There is another drug to help handle nicotine cravings. Known as bupropion hydrochloride, it does not contain nicotine and must be prescribed by a doctor. The most common side effects are dry mouth and problems getting to sleep.

Cigars, Chewing Tobacco, And Snuff Are Not Safer

Some people think smokeless tobacco (chewing tobacco and snuff), pipes, and cigars are safer than cigarettes. They are not. Using smokeless tobacco can cause cancer of the mouth, a precancerous lesion known as oral leukoplakia, nicotine addiction, and possibly cancer of the larynx and esophagus, as well as tooth and heart problems. Pipe and cigar smokers may develop cancer of the mouth, lip, larynx, pharynx, and esophagus. Those who inhale have the same chance of lung cancer as cigarette smokers have.

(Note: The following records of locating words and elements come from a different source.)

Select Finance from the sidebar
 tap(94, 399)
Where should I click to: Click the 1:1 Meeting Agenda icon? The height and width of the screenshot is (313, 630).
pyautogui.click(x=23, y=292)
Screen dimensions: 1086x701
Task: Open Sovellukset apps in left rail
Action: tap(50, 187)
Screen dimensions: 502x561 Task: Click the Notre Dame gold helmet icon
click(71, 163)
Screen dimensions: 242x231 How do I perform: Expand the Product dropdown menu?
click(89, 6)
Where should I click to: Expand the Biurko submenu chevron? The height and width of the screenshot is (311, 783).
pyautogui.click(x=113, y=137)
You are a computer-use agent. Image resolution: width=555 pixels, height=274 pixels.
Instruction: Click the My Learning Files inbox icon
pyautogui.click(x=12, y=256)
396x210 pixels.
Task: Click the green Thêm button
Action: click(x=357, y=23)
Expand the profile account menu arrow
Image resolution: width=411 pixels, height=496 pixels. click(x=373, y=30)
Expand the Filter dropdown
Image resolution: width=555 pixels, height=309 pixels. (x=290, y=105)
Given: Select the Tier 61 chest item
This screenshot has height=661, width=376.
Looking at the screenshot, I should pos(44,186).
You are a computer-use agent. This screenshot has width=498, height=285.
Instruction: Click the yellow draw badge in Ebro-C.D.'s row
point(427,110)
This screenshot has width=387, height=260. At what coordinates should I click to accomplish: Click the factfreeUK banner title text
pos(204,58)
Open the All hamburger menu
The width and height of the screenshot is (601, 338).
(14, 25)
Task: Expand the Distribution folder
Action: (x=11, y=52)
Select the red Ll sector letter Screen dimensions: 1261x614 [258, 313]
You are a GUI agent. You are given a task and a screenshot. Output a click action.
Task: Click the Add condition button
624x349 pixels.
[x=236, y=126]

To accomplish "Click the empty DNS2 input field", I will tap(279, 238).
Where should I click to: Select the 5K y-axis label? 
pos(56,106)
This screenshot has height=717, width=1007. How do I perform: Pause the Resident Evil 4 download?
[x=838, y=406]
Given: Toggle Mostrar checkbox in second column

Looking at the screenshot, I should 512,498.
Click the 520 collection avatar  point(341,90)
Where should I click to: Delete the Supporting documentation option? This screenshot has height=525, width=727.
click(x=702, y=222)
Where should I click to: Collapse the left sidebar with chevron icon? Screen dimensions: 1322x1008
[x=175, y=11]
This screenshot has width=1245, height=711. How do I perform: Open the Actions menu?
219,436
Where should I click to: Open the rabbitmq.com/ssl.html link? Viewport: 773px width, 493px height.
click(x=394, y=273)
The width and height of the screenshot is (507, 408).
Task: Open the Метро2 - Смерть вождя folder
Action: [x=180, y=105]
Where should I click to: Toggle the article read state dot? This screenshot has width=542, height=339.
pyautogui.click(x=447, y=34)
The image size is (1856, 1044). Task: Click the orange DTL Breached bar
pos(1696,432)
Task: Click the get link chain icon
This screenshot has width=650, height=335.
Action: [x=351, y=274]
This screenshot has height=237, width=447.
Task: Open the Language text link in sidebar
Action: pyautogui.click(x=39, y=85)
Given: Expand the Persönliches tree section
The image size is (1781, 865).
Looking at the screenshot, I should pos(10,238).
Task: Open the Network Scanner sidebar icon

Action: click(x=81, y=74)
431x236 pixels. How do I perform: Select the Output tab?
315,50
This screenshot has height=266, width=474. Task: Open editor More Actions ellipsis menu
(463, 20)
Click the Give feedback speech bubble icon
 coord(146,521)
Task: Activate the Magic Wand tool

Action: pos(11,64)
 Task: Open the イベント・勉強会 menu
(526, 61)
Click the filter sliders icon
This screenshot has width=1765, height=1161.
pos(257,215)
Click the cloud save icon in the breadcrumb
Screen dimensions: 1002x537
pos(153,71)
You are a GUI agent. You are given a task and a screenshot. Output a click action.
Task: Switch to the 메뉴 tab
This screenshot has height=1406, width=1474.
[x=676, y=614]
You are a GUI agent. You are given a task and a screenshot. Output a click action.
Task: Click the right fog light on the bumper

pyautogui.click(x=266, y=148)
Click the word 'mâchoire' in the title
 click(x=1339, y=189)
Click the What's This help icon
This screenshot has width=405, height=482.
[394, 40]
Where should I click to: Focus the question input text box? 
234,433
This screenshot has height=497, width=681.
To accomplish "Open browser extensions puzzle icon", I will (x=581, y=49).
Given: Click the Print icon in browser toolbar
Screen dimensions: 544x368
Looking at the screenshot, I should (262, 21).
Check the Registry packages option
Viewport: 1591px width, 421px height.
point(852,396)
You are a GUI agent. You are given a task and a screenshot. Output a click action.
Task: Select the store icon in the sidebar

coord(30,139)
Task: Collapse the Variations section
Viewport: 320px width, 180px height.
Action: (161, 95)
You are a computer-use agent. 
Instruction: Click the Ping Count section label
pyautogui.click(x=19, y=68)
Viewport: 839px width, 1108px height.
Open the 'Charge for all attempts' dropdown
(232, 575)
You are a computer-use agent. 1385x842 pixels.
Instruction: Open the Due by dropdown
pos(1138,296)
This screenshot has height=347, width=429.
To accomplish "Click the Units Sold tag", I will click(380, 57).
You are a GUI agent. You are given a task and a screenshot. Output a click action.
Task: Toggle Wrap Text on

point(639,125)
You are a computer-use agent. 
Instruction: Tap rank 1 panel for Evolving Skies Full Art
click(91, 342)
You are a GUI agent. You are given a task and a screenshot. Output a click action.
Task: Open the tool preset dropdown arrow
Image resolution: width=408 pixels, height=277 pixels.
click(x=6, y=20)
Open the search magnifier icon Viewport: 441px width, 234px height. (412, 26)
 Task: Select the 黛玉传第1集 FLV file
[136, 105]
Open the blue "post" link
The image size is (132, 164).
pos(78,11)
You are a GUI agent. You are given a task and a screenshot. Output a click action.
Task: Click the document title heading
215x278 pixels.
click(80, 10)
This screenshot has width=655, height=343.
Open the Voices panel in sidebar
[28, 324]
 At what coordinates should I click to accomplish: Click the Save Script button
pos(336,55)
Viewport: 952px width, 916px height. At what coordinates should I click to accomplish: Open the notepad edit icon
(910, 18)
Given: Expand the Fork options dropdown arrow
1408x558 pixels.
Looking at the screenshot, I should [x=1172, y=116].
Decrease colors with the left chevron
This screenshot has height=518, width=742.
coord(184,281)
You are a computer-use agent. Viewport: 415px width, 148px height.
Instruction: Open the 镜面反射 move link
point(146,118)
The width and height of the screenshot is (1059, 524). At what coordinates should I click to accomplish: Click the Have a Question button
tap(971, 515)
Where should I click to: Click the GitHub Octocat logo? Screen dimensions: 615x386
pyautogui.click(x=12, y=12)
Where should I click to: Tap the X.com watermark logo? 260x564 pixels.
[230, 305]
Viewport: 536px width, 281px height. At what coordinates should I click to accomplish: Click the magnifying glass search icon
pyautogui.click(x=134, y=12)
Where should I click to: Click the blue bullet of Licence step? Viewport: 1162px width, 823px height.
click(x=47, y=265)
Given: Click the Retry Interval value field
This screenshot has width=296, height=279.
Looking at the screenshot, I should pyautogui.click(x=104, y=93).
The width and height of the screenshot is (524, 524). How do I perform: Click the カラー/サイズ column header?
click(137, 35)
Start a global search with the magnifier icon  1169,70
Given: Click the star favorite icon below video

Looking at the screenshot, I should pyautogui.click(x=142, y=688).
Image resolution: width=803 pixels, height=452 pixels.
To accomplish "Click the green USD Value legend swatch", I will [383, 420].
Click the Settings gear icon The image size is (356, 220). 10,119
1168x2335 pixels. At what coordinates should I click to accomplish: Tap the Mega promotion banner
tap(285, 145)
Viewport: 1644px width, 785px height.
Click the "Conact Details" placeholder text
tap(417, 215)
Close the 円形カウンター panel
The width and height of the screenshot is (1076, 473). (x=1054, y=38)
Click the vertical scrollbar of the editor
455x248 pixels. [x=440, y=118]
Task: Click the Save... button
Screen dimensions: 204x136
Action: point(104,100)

Being Around Someone Who Smokes

Passive smoking happens when a nonsmoker breathes smoke from someone else’s cigarette, pipe, or cigar. It is also called secondhand smoke. We now know that such secondhand smoke is unsafe. People who don’t smoke but live or work with smokers are more likely to develop lung cancer than other non-smokers. In fact, each year an estimated 3,000 people who don’t smoke die of lung cancer because of secondhand smoke. It has also been linked to heart disease in nonsmokers.

Passive smoking is very dangerous for someone with asthma, other lung conditions, or heart disease. It may cause bronchitis, pneumonia, an asthma attack, or inner ear infections in babies and young children. It may be associated with SIDS (sudden infant death syndrome). These problems are just some good reasons for a parent or grandparent to think about quitting smoking. Everyone should try not to smoke around young children or infants.